A recent survey compiled by the Scanlon Foundation found that 19 per cent of the Australian population were discriminated against on the basis of either skin colour, religious beliefs or ethnic origin, up from 12 per cent in 2012. People focus a lot of their attention on what they think are the flaws and imperfections of other individuals, most particularly, members of oppressed groups. I personally think that everyday, more forms of oppression are being created rather than working to eliminate the existing ones. Society is creating oppressions that don’t need to be made. Queer or mentally ill? These people should not be oppressed by things that they cannot control, or by things they do not want to change. As long as they are happy with themselves and not harming anyone around them, what is the big deal?

Based on what we wear, how we talk or express ourselves, the food we eat, or simply our appearance, we would be kidding ourselves if we remained under the impression that discrimination can only be experienced by a limited few. In reality, most of us either experience or participate in such acts, whether we are conscious of this or not. Personally, I know that when I am with friends, we sometimes engage in conversations that in fact do include racial slurs or stereotypes. My closest group of friends are from ethnically diverse backgrounds, and as a friendship group, we like to explore each other’s cultures, and we definitely like to try each other’s cuisines. If someone was to say something culturally insensitive to us, we would feel resentful towards them. At the same time, there would be no problem for us to sit in our friendship groups and hold perceptions of, and essentially judge, other people based on their backgrounds. Upon reflection, I feel a mixture of guilt and anger.

People of Colour (PoC) and Women of Colour (WoC) are considered minority groups at this university, and more broadly, in this country. Unsurprisingly, we are certainly not a minority. Students from culturally and linguistically diverse backgrounds actually make up quite a significant part of the student body of UNSW, a little over 41 per cent.
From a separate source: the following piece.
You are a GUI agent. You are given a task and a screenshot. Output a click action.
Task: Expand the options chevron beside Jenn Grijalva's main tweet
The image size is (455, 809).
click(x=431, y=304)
I was having a conversation with a friend the other day and she was telling me about how she thought she was confused. Throughout the course of just one day, she heard the same racial slurs repeated by numerous people around her. I’m not saying that I am innocent and have never said anything I regret; human beings aren’t perfect, and we make mistakes. We say things which can be interpreted by others in many different ways.

Has anyone been asked what nationality they are, and when you asked that person to guess, they just threw a random country’s name at you because of their belief you look like you “fit” that category? I am Sri Lankan, but get mistaken for Indian or Fijian Indian a majority of the time. Apparently “they’re the same thing”. They most definitely are not. Yes, the locations of these countries are within relative proximity of each other on the world map. Yes, the skin tones of our populations could be perceived as indistinguishable, however, that does not mean our values, ethics and customs are identical. Based on my lived experience, I can say this with certainty.

For instance, my boyfriend is Indian. He was born in India and migrated to Australia with his family when he was still a child. If you took one look at him, you probably wouldn’t guess that he was Indian, or that he wasn’t born in Sydney. He doesn’t have the “stereotypical” accent, nor does he have the “stereotypical” dark skin. Place him next to me and ask a stranger who they thought was Indian and born overseas? My bet is that they’ll say it’s me.

My point is, embarrassingly, that many people look at a person, and in a number of seconds, have come to unreasonable conclusions. As Australia continues to embrace multiculturalism, what it fails to do is appreciate every individual and who they are as person. A lot of people are afraid or even simply unable to attempt activities they would like, as a result of either having experienced, or in the fear of experiencing, racial discrimination. I mean, if one PoC from one particular non-white culture was to do or say something, then automatically every other person also from that culture is perceived to act the same, right? So many innocent people are being excluded or treated differently solely on the basis of the colour of their skin.

I’m a Sydney-born Sri Lankan girl. I was born and raised here, exactly the same as any other Sydney-born girl, with the exception of having brown skin. So what? That automatically makes me different? Less worthy of respect? I think not. Race is not something that can be controlled nor changed, but it is definitely something that can be embraced and should be embraced by individuals and the wider society.